I feel that as a Gen Zer, I should have a particular attachment to someone like Bernie in this election, and I do. But it was a sense of what was better for the movement that drew me to Warren. Sometimes, as a young person myself, I feel that we get caught up in notions of celebrity. Social media certainly exacerbates a feeling of personal connection, but so too does a strong political candidate. An enigmatic Sanders himself can take partial credit for that. But I think what matters more is our values as a generation over our specifics. That’s why I switched to Clinton when she won the nomination, and again why I chose to go in wholeheartedly for Warren. Because I believed, in that moment, that they had the best chance of making my needs heard, of including me in the political process, in insuring that I, or someone like me was not forgotten, marginalized, or abandoned by the machinations of government once again. I chose to invest in people that chose to invest in me, and that would set up a system of power where my voice was just as equally valuable as anyone else’s.
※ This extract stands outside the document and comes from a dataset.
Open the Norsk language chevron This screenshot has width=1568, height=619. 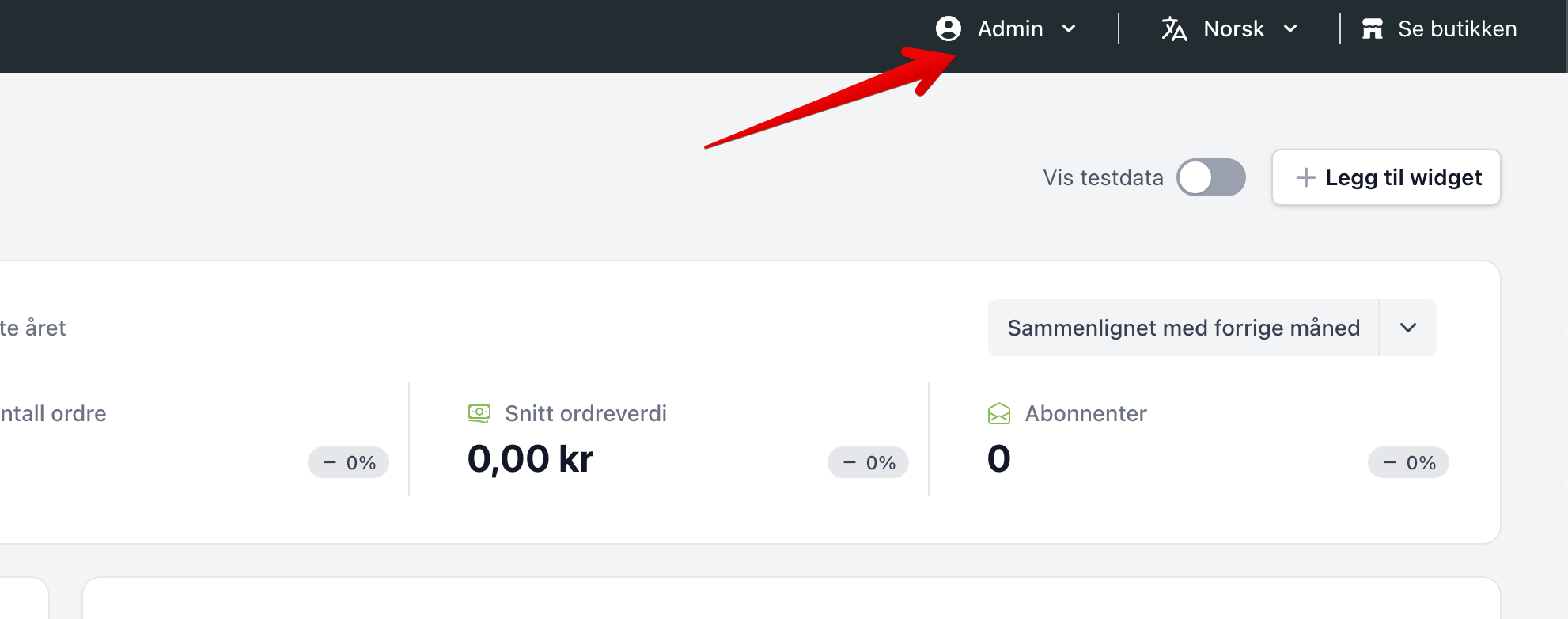point(1290,29)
Sanders might do the best job of making that connection, and his policies may present the best vision of how it would fundamentally change society for the better. But the argument for Biden is not one for electability. It is not one for pragmatism. It is not one which tells us we are overambitious or too progressive. It is one that gives us the best chance of making the dreams of our generation a reality.

The saying goes that Democrats are a big tent party. With Biden, we’ll be under the tent, right up next to the skeptics. We’ll be in a place where we can talk, where they can listen, and where our voice in government can echo off every inch of taut fabric.